[Dataset items]
┄┄┄┄┄┄┄┄┄┄┄┄┄┄┄┄┄┄┄┄
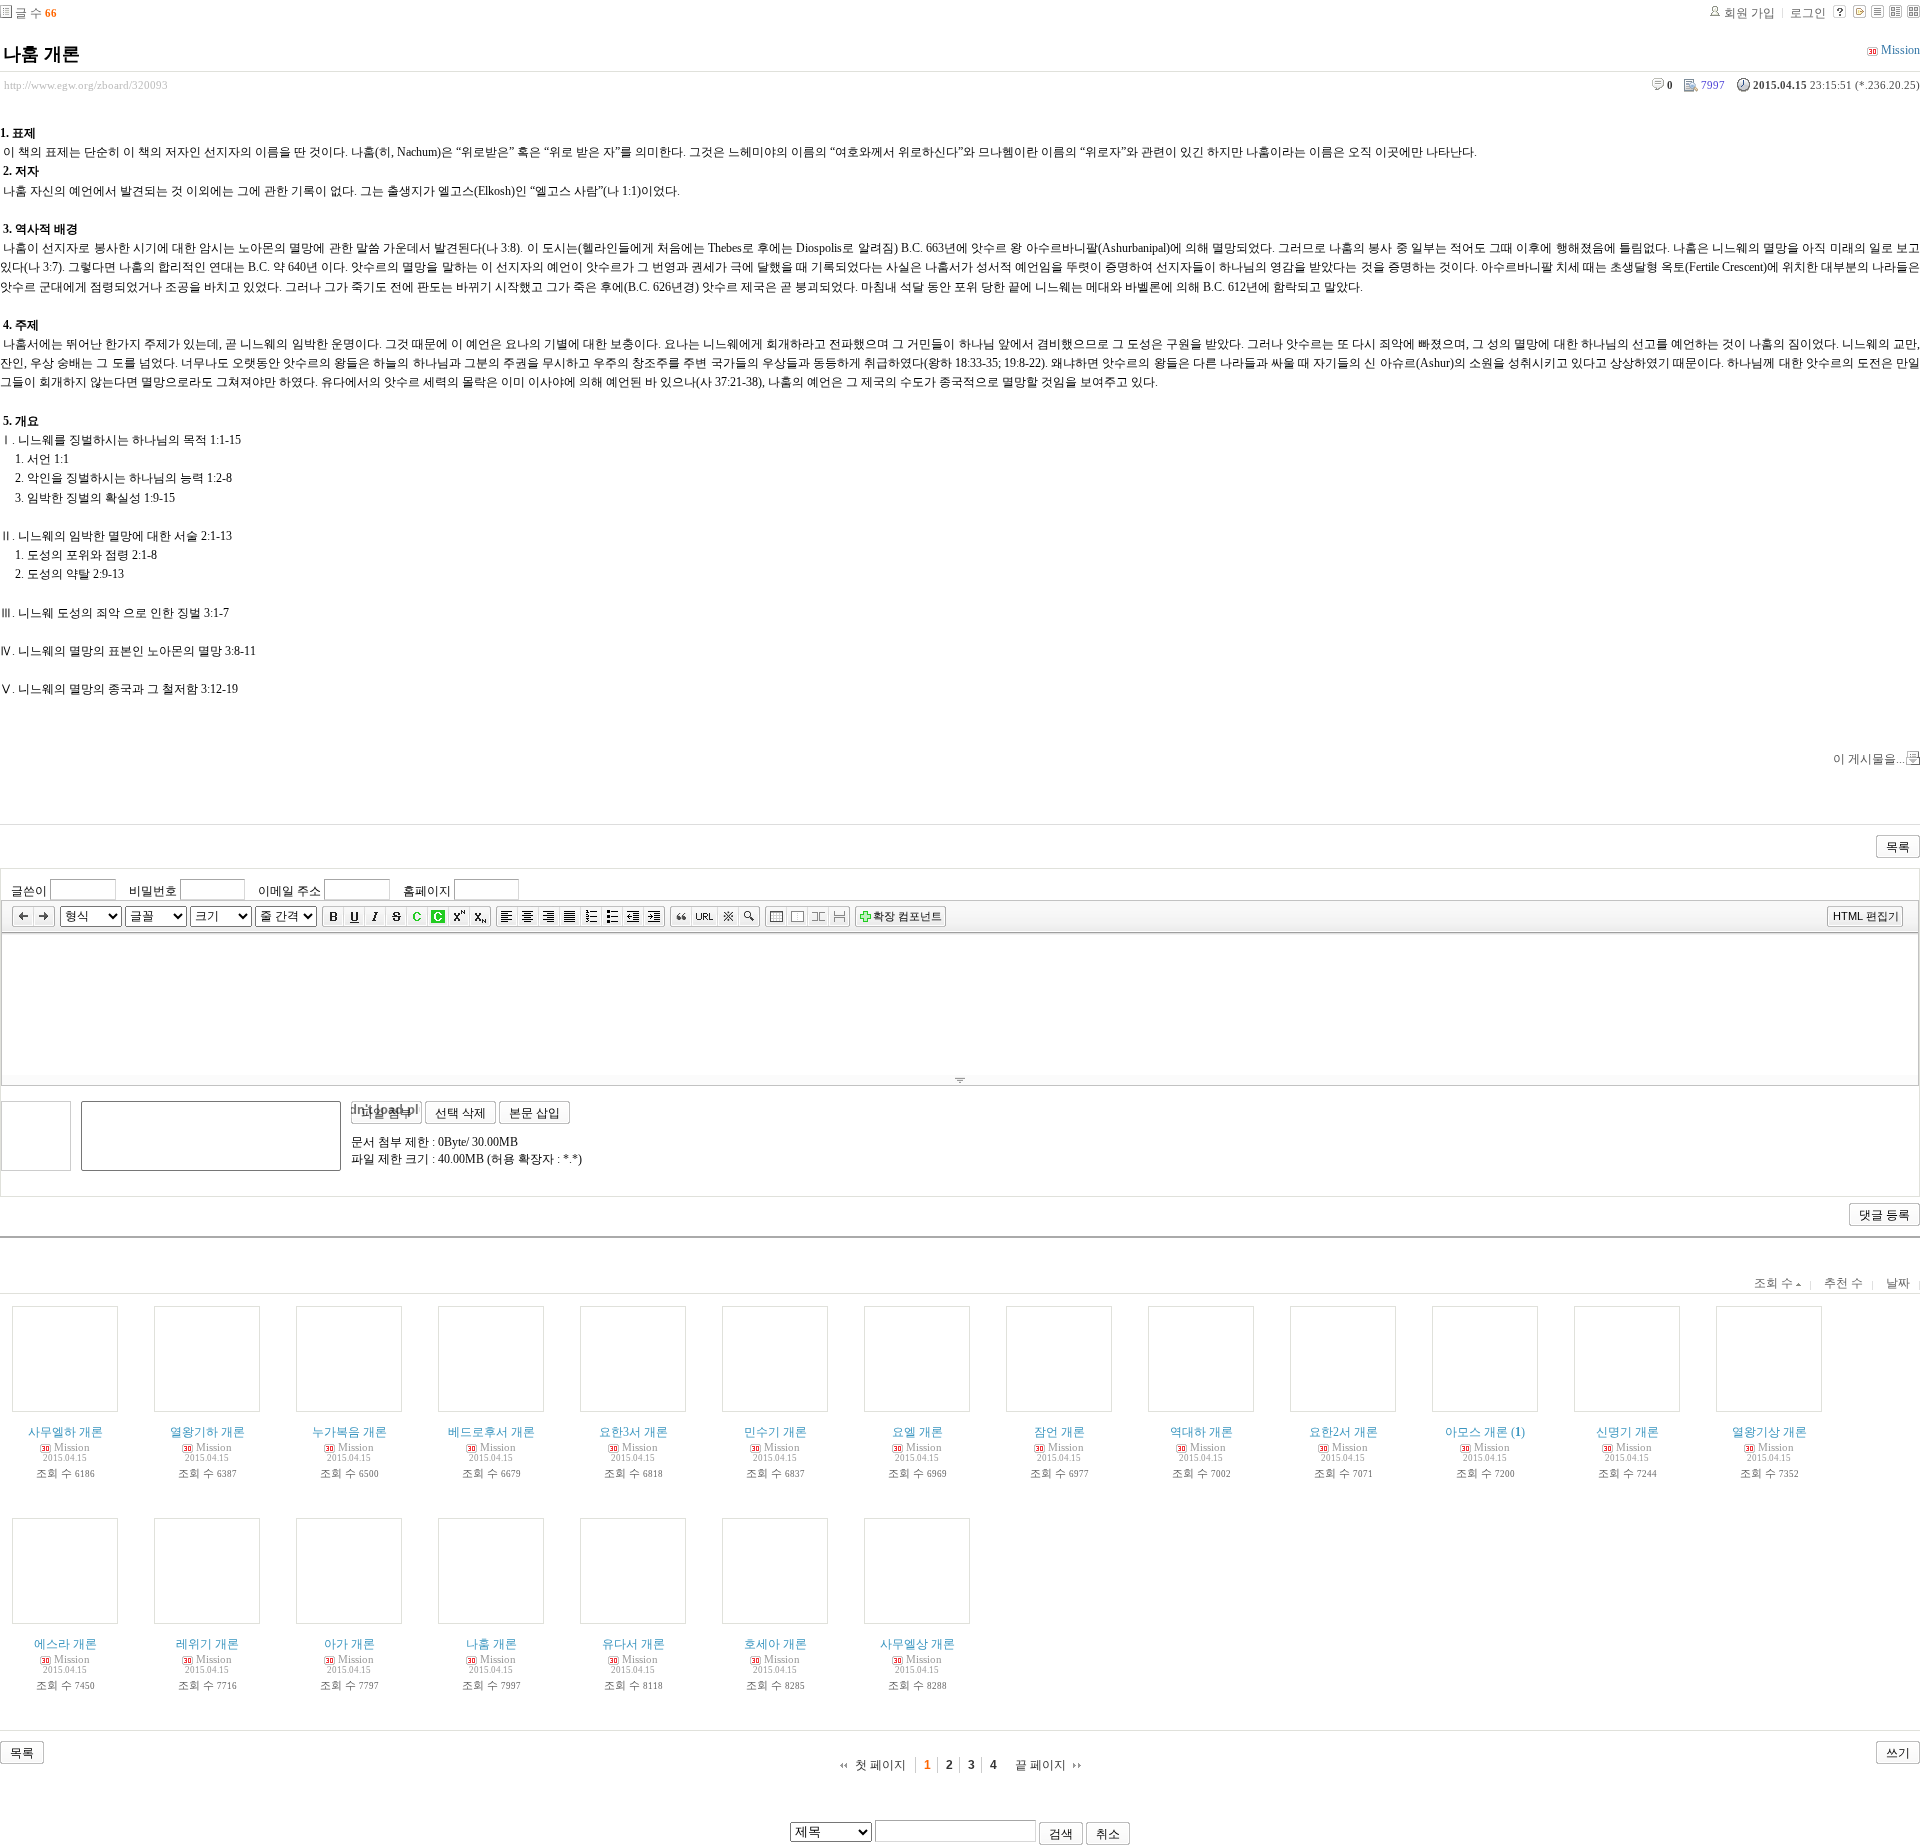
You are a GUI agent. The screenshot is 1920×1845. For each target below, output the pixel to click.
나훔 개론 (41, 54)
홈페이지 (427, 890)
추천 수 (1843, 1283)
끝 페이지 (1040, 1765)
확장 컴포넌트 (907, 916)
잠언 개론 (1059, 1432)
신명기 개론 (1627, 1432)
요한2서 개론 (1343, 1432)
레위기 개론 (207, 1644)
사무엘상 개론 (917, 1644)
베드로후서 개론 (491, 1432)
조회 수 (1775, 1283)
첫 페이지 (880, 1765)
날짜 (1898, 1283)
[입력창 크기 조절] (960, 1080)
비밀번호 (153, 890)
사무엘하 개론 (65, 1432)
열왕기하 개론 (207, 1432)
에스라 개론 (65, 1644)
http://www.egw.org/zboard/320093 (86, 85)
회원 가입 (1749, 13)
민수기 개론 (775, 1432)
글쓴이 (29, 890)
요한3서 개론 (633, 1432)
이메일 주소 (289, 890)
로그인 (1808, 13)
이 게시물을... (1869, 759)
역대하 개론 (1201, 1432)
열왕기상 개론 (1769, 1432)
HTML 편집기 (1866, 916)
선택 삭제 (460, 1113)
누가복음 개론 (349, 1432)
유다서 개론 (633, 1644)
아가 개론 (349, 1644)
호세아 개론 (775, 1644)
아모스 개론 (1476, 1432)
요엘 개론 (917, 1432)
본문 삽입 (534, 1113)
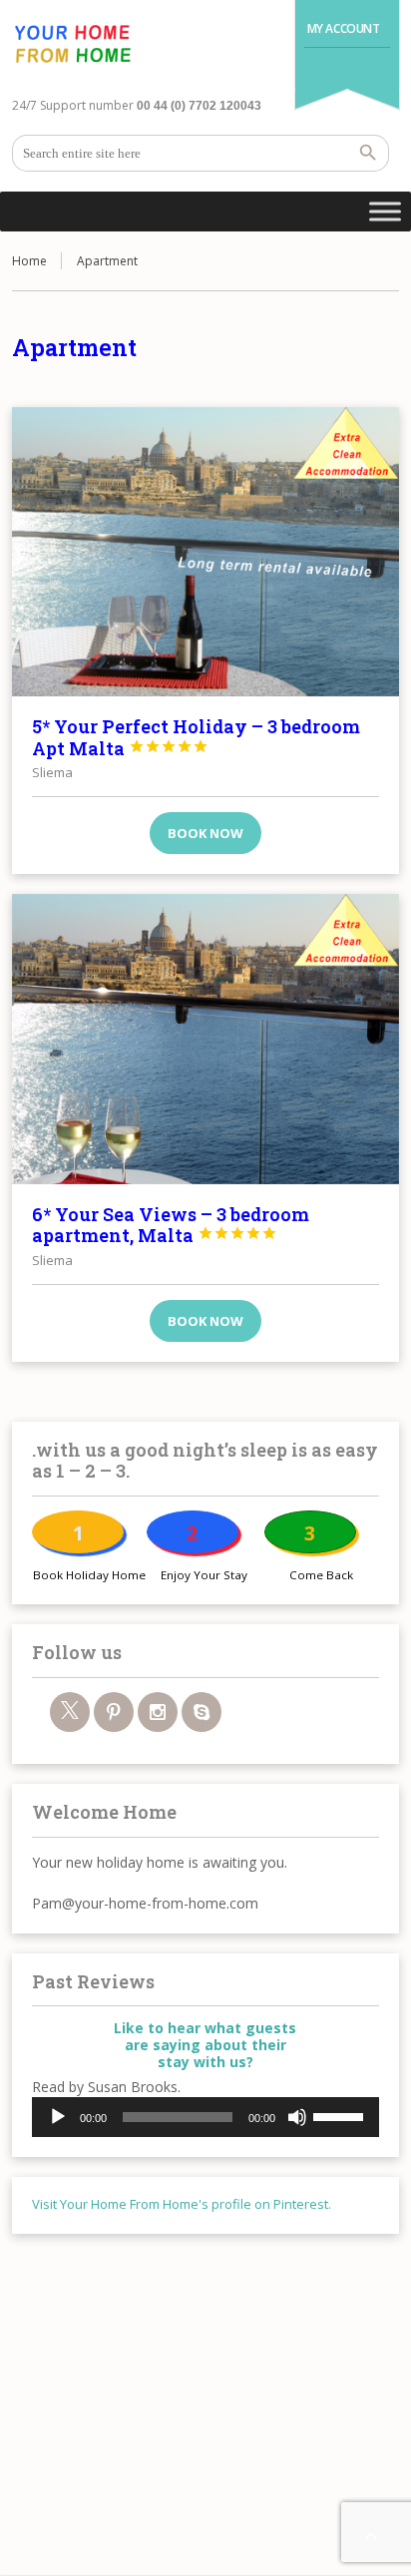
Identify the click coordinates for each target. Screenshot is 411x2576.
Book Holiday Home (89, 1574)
┄┄┄┄┄┄┄┄┄┄┄┄┄┄┄┄┄┄┄┄
Assignment
Output a verbatim copy of the lines from the line containing "유다서 개론 (633, 1644)" through the end of the data, both included, without any images.

Task result
유다서 개론 (633, 1644)
아가 개론 (349, 1644)
호세아 개론 (775, 1644)
아모스 개론 (1476, 1432)
요엘 개론 (917, 1432)
본문 삽입 (534, 1113)
Identify the click coordinates for each target. Screenshot is 411x2576.
Book Holiday Home (89, 1574)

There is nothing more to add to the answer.